What to work on: Rewrite the listing below, putting "Screen size" wherever "Image resolution" appears and leaving everything else the same.

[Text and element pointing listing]
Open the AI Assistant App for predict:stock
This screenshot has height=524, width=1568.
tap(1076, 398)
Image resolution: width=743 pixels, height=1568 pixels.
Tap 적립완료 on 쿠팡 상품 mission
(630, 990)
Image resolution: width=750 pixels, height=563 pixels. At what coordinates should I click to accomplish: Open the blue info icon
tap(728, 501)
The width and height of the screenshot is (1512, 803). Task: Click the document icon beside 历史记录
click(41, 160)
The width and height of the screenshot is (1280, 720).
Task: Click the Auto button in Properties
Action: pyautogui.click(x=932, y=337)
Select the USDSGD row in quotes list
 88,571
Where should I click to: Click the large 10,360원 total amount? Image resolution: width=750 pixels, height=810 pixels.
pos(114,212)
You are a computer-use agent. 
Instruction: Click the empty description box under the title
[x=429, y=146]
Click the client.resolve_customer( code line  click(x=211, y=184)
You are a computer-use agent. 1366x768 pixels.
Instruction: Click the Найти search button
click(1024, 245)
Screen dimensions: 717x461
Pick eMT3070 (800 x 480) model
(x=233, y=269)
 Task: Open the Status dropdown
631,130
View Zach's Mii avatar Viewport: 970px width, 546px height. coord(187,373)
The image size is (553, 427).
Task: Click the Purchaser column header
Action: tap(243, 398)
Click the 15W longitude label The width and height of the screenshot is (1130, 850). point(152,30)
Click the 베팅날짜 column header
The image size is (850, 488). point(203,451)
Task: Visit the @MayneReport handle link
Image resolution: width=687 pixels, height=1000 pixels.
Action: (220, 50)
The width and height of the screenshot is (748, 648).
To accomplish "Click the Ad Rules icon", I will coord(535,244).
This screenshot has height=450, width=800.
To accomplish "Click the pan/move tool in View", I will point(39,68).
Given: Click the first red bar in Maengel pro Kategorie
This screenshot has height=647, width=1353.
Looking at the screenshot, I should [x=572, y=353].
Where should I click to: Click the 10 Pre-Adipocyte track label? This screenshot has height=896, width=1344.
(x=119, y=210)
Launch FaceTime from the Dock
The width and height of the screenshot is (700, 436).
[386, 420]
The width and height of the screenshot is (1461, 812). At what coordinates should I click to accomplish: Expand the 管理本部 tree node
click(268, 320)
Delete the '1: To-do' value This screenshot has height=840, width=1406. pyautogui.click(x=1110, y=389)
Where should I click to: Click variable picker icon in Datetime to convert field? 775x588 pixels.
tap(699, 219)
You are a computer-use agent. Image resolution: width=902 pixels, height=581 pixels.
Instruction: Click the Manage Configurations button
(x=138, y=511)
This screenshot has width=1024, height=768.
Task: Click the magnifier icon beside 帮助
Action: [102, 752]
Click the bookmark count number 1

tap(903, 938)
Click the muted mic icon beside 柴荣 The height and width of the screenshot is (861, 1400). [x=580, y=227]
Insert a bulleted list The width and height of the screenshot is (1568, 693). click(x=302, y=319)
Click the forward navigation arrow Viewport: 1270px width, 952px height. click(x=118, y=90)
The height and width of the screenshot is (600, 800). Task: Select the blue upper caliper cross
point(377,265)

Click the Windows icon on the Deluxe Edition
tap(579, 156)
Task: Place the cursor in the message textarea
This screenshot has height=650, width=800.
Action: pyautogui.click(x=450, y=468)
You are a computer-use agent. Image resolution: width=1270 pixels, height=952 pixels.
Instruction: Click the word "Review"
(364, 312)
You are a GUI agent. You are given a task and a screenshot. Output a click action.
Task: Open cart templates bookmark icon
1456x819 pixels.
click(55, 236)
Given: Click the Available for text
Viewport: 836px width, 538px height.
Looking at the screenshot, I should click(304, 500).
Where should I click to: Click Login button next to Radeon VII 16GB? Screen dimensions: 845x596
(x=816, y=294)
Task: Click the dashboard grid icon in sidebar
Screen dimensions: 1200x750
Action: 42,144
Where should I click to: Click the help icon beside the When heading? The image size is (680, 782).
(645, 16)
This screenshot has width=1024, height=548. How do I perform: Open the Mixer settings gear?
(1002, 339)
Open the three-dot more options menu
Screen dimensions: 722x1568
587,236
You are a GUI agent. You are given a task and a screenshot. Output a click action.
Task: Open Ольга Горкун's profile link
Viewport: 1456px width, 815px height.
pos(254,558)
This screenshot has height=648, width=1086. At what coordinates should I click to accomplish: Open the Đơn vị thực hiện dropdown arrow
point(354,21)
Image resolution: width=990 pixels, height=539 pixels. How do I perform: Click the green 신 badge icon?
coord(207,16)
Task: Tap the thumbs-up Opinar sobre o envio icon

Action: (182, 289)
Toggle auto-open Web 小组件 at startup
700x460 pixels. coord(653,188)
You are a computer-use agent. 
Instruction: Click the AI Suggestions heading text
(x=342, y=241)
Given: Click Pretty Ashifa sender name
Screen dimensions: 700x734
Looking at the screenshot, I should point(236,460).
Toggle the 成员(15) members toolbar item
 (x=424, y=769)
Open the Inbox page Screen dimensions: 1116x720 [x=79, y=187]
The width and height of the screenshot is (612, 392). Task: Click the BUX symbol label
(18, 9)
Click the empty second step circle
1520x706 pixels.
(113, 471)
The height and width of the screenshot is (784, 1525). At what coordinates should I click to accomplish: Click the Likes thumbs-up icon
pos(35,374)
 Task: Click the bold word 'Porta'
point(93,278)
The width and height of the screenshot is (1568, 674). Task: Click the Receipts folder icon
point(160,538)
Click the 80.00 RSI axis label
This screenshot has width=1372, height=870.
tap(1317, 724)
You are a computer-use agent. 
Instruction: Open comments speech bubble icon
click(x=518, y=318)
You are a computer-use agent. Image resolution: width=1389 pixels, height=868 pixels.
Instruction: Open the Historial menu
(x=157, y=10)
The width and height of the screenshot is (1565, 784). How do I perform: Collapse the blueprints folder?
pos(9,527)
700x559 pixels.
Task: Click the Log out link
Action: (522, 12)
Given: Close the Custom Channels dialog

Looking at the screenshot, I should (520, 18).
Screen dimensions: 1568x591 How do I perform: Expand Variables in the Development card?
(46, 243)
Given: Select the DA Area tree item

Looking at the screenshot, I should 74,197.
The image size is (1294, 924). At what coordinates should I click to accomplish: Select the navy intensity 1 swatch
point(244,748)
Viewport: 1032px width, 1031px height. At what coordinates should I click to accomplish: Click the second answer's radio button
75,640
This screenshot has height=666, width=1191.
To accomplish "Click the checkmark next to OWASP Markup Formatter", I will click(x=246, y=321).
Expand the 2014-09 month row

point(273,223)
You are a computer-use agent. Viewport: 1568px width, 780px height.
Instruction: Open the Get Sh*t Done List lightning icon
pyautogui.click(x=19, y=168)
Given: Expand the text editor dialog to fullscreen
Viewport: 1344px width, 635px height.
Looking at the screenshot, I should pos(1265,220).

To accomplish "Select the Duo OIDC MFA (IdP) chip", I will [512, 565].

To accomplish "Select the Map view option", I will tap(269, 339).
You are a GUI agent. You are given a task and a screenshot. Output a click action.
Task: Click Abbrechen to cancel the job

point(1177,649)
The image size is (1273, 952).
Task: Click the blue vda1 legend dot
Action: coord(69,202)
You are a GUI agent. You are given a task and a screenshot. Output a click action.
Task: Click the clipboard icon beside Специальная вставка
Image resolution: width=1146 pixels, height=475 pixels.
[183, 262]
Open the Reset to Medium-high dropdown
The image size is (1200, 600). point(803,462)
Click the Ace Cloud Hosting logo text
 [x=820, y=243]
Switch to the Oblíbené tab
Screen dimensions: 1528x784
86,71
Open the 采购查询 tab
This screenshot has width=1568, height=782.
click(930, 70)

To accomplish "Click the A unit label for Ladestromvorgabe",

Solution for this problem:
Open the AI Assistant App for predict:stock
This screenshot has height=524, width=1568.
tap(1076, 398)
Screen size: width=743 pixels, height=1568 pixels.
Tap 적립완료 on 쿠팡 상품 mission
(630, 990)
Screen size: width=750 pixels, height=563 pixels. At what coordinates should I click to accomplish: Open the blue info icon
tap(728, 501)
The width and height of the screenshot is (1512, 803). Task: Click the document icon beside 历史记录
click(41, 160)
The width and height of the screenshot is (1280, 720).
Task: Click the Auto button in Properties
Action: pyautogui.click(x=932, y=337)
Select the USDSGD row in quotes list
 88,571
Where should I click to: Click the large 10,360원 total amount? Screen size: width=750 pixels, height=810 pixels.
pos(114,212)
You are a computer-use agent. 
Instruction: Click the empty description box under the title
[x=429, y=146]
Click the client.resolve_customer( code line  click(x=211, y=184)
You are a computer-use agent. 1366x768 pixels.
Instruction: Click the Найти search button
click(1024, 245)
Screen dimensions: 717x461
Pick eMT3070 (800 x 480) model
(x=233, y=269)
 Task: Open the Status dropdown
631,130
View Zach's Mii avatar Viewport: 970px width, 546px height. coord(187,373)
The image size is (553, 427).
Task: Click the Purchaser column header
Action: tap(243, 398)
Click the 15W longitude label The width and height of the screenshot is (1130, 850). point(152,30)
Click the 베팅날짜 column header
The image size is (850, 488). point(203,451)
Task: Visit the @MayneReport handle link
Screen size: width=687 pixels, height=1000 pixels.
Action: (220, 50)
The width and height of the screenshot is (748, 648).
To accomplish "Click the Ad Rules icon", I will coord(535,244).
This screenshot has height=450, width=800.
To accomplish "Click the pan/move tool in View", I will point(39,68).
Given: Click the first red bar in Maengel pro Kategorie
This screenshot has height=647, width=1353.
Looking at the screenshot, I should [x=572, y=353].
Where should I click to: Click the 10 Pre-Adipocyte track label? This screenshot has height=896, width=1344.
(x=119, y=210)
Launch FaceTime from the Dock
The width and height of the screenshot is (700, 436).
[386, 420]
The width and height of the screenshot is (1461, 812). At what coordinates should I click to accomplish: Expand the 管理本部 tree node
click(268, 320)
Delete the '1: To-do' value This screenshot has height=840, width=1406. pyautogui.click(x=1110, y=389)
Where should I click to: Click variable picker icon in Datetime to convert field? 775x588 pixels.
tap(699, 219)
You are a computer-use agent. Screen size: width=902 pixels, height=581 pixels.
Instruction: Click the Manage Configurations button
(x=138, y=511)
This screenshot has width=1024, height=768.
Task: Click the magnifier icon beside 帮助
Action: [102, 752]
Click the bookmark count number 1

tap(903, 938)
Click the muted mic icon beside 柴荣 The height and width of the screenshot is (861, 1400). [x=580, y=227]
Insert a bulleted list The width and height of the screenshot is (1568, 693). click(x=302, y=319)
Click the forward navigation arrow Viewport: 1270px width, 952px height. click(x=118, y=90)
The height and width of the screenshot is (600, 800). Task: Select the blue upper caliper cross
point(377,265)

Click the Windows icon on the Deluxe Edition
tap(579, 156)
Task: Place the cursor in the message textarea
This screenshot has height=650, width=800.
Action: pyautogui.click(x=450, y=468)
You are a computer-use agent. Screen size: width=1270 pixels, height=952 pixels.
Instruction: Click the word "Review"
(364, 312)
You are a GUI agent. You are given a task and a screenshot. Output a click action.
Task: Open cart templates bookmark icon
1456x819 pixels.
click(55, 236)
Given: Click the Available for text
Viewport: 836px width, 538px height.
Looking at the screenshot, I should click(304, 500).
Where should I click to: Click Login button next to Radeon VII 16GB? Screen dimensions: 845x596
(x=816, y=294)
Task: Click the dashboard grid icon in sidebar
Screen dimensions: 1200x750
Action: 42,144
Where should I click to: Click the help icon beside the When heading? The image size is (680, 782).
(645, 16)
This screenshot has width=1024, height=548. How do I perform: Open the Mixer settings gear?
(1002, 339)
Open the three-dot more options menu
Screen dimensions: 722x1568
587,236
You are a GUI agent. You are given a task and a screenshot. Output a click action.
Task: Open Ольга Горкун's profile link
Viewport: 1456px width, 815px height.
pos(254,558)
This screenshot has height=648, width=1086. At what coordinates should I click to accomplish: Open the Đơn vị thực hiện dropdown arrow
point(354,21)
Screen size: width=990 pixels, height=539 pixels. How do I perform: Click the green 신 badge icon?
coord(207,16)
Task: Tap the thumbs-up Opinar sobre o envio icon

Action: (182, 289)
Toggle auto-open Web 小组件 at startup
700x460 pixels. coord(653,188)
You are a computer-use agent. 
Instruction: Click the AI Suggestions heading text
(x=342, y=241)
Given: Click Pretty Ashifa sender name
Screen dimensions: 700x734
Looking at the screenshot, I should point(236,460).
Toggle the 成员(15) members toolbar item
 (x=424, y=769)
Open the Inbox page Screen dimensions: 1116x720 [x=79, y=187]
The width and height of the screenshot is (612, 392). Task: Click the BUX symbol label
(18, 9)
Click the empty second step circle
1520x706 pixels.
(113, 471)
The height and width of the screenshot is (784, 1525). At what coordinates should I click to accomplish: Click the Likes thumbs-up icon
pos(35,374)
 Task: Click the bold word 'Porta'
point(93,278)
The width and height of the screenshot is (1568, 674). Task: Click the Receipts folder icon
point(160,538)
Click the 80.00 RSI axis label
This screenshot has width=1372, height=870.
tap(1317, 724)
You are a computer-use agent. 
Instruction: Open comments speech bubble icon
click(x=518, y=318)
You are a computer-use agent. Screen size: width=1389 pixels, height=868 pixels.
Instruction: Open the Historial menu
(x=157, y=10)
The width and height of the screenshot is (1565, 784). How do I perform: Collapse the blueprints folder?
pos(9,527)
700x559 pixels.
Task: Click the Log out link
Action: (522, 12)
Given: Close the Custom Channels dialog

Looking at the screenshot, I should (520, 18).
Screen dimensions: 1568x591 How do I perform: Expand Variables in the Development card?
(46, 243)
Given: Select the DA Area tree item

Looking at the screenshot, I should 74,197.
The image size is (1294, 924). At what coordinates should I click to accomplish: Select the navy intensity 1 swatch
point(244,748)
Viewport: 1032px width, 1031px height. At what coordinates should I click to accomplish: Click the second answer's radio button
75,640
This screenshot has height=666, width=1191.
To accomplish "Click the checkmark next to OWASP Markup Formatter", I will click(x=246, y=321).
Expand the 2014-09 month row

point(273,223)
You are a computer-use agent. Viewport: 1568px width, 780px height.
Instruction: Open the Get Sh*t Done List lightning icon
pyautogui.click(x=19, y=168)
Given: Expand the text editor dialog to fullscreen
Viewport: 1344px width, 635px height.
Looking at the screenshot, I should pos(1265,220).

To accomplish "Select the Duo OIDC MFA (IdP) chip", I will [512, 565].

To accomplish "Select the Map view option", I will tap(269, 339).
You are a GUI agent. You are given a task and a screenshot. Output a click action.
Task: Click Abbrechen to cancel the job

point(1177,649)
The image size is (1273, 952).
Task: Click the blue vda1 legend dot
Action: coord(69,202)
You are a GUI agent. You are given a task and a screenshot. Output a click action.
Task: Click the clipboard icon beside Специальная вставка
Screen size: width=1146 pixels, height=475 pixels.
[183, 262]
Open the Reset to Medium-high dropdown
The image size is (1200, 600). point(803,462)
Click the Ace Cloud Hosting logo text
 [x=820, y=243]
Switch to the Oblíbené tab
Screen dimensions: 1528x784
86,71
Open the 采购查询 tab
This screenshot has width=1568, height=782.
click(930, 70)

To accomplish "Click the A unit label for Ladestromvorgabe",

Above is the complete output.